His love of the sport led him to create a software program that would help football teams win games. “I came across a problem faced by our football team and figured that I could probably develop an application that would serve both the Gee-Gees [team] and my culminating capstone project that I knew was coming up in my fourth year,” he said.

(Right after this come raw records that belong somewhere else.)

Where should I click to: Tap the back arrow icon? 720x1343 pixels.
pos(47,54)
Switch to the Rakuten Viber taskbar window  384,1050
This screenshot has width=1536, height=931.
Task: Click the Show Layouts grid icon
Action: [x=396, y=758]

Mr. Akkaya called on the support of fellow classmates Marvin Reyes, 22, and Elijah Wu, 24. Together, they worked on the idea throughout the 2014/15 academic year, during which time Mr. Akkaya heard about Startup Garage, a University of Ottawa business incubator offering funding to students wanting to launch their own companies.
Mr. Akkaya pitched his idea and last April he found out it was approved. Now in beta-testing, GameStrat (short for “gametime strategy”) helps football teams win games by providing them with data they can use to create a game plan.
The application is also in the hands of the football team at the University of Ottawa. The Gee-Gees have used it for every game so far this season.
Advice for others: Mr. Akkaya: “Have a goal in mind, and as long as you love what you do and you’re working hard at it, things usually end up working out.” Mr. Wu: “Don’t be afraid to fail, and always make sure there is trust and good communication between team members.” Mr. Reyes: “It’s important to always look toward the future, taking into account how the world changes and planning for worst-case scenarios.”
Bjorn Dawson, 23
Business: Grobo Inc., an automated indoor gardening system
Program: Fourth year, mechanical engineering, University of Waterloo
Hailing from an entrepreneurial family, Bjorn Dawson started his first company, a window-washing service, at age 16. From there he began investing in real estate before becoming a recipient of the prestigious Suncor Emerging Leader scholarship to attend the University of Waterloo.
In 2013, when he was 21, Mr. Dawson entered his university’s enterprise co-op program and founded Grobo, which helps people grow fresh produce in their own homes.
“Unfortunately, as our current agricultural system struggles to produce 70 per cent more food by 2050, quantity has taken precedence over quality and we now largely consume pesticide covered food that has been genetically modified, has travelled on average over 2,000 kilometres, and is minimum seven to 10 days old by the time it reaches supermarkets,” he says.
His solution is Grobo Pods, a modular, fully automated indoor gardening system. Grobo provides the right amount of water and light for optimal growth. Customers can easily add to their gardens, and the simple all-in-one seed and soil design enables them to avoid the mess associated with traditional gardening.
Advice for others: “Businesses last for years but relationships last a lifetime.
“Treat everyone with respect and you will be amazed by how willing people are to help you.”